Na linha do tempo histórica 130 anos são cinco minutos. Talvez menos! A escravidão foi há muito pouco tempo e somos ainda profundamente marcados por ela. Principalmente nós, que nascemos e vivemos no país que mais se utilizou da mão escravizada no ocidente e o último a acabar com o sistema de escravização. Você cita a minha pós graduação em comunicação empresarial, pois bem, vejo que por nossas relações de trabalho serem como disse acima, ainda marcadas pela escravidão, temos muita dificuldade em construir ambientes saudáveis, baseados na troca de experiências e cooperação. Não respeitamos os diversos saberes. Não conseguimos conferir valor aos conhecimentos não referendados pela academia ou por círculos elitizados. A comunicação, na maioria da vezes, é autoritária, bastante arrogante e com o DNA da relaçao casa grande x senzala. Na minha visão, a exploração da força de trabalho é algo forte em nossa sociedade. Sim, aconteceram avanços, mas não na celeridade necessária.

A força jovem negra está provocando mudanças, haja visto a realização do Encontro de Cinema Negro Zózimo Bulbul — Brasil, África e Caribe. Há um futuro lindo pela frente, de luta e de resistência, concorda?

Concordo. O exemplo que você citou, o Encontro de Cinema Negro Zózimo Bulbul — Brasil, África e Caribe completou 11 anos este ano. Ele tem a idade da minha filha e é fruto do sonho do Zózimo, de sua companheira de vida, Biza Viana, e de tantos profissionais negros e negras que lutam por ter a narrativa valorizada. Tive o privilégio de estar na equipe que o produziu este ano e vi uma juventude absolutamente fantástica. Será muito poderoso se conseguirmos unir toda a sabedoria de quem veio antes com a força de realização da turma mais nova.

Você participará da programação do Primeiro Ciclo Outras Histórias do Brasil: Resistências e Reparações na Blooks Rio. Qual a importância dessas iniciativas dentro de um projeto de educação antirracista num país como o Brasil?
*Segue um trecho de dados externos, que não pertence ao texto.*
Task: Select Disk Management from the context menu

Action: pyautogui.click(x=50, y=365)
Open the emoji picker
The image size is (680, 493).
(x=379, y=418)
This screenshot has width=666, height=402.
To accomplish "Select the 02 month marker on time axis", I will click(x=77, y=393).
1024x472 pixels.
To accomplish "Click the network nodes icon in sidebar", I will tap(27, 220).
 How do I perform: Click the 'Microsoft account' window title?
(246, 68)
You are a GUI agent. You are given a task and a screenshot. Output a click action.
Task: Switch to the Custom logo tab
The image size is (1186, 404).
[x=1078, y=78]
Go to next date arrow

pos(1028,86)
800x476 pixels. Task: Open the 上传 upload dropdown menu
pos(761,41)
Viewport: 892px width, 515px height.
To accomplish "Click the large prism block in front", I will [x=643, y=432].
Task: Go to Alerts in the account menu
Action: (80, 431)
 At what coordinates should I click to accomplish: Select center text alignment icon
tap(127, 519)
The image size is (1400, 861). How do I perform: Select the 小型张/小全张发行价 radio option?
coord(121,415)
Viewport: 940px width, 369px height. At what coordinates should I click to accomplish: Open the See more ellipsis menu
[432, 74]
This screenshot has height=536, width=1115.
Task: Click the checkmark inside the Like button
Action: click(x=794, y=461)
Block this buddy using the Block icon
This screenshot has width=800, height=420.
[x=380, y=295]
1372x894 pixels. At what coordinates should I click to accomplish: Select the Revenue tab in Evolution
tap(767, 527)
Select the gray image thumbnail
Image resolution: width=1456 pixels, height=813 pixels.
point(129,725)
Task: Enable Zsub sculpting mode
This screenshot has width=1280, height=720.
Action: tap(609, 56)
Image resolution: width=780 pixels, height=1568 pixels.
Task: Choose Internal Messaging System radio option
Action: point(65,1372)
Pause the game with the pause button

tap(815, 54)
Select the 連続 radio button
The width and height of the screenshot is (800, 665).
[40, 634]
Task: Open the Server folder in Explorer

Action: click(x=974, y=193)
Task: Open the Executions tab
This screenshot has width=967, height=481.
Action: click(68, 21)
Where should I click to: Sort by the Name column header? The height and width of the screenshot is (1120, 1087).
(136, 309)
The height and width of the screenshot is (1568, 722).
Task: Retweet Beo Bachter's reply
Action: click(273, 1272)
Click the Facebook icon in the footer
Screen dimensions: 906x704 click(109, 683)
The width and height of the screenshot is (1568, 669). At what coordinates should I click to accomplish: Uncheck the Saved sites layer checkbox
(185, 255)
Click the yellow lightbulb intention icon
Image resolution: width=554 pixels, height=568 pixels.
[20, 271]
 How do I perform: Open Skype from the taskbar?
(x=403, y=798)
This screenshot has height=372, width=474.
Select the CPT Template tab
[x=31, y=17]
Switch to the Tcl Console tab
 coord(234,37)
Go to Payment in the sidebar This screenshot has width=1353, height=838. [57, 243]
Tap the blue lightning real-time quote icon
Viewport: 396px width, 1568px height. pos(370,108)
A menos que eu tenha realmente algum empecilho grande, aceito todos os convites para participar de eventos como este e o motivo é bem simples. Vejo que é preciso conversar com um número cada vez maior de pessoas. O racismo não é “um problema da população negra”. Ele é uma chaga nacional e problema gravíssimo, que está na raiz da esmagadora maioria dos nossos problemas sociais. Todos — negros, brancos, indígenas, filhos de imigrantes, enfim… — todos precisamos conversar mais, saber da nossa verdadeira história, entender em que lugar estamos nisto tudo e que contribuição podemos dar para um dia não mais precisarmos desta luta.

Qual mensagem daria para o Brasil, um país negro mas racista?

Eu diria: Brasil, se olhe no espelho, enxergue quem você realmente é se ame. A história e o conhecimento do povo negro são tesouros riquíssimos que precisam ser descobertos e aproveitados por toda a nação.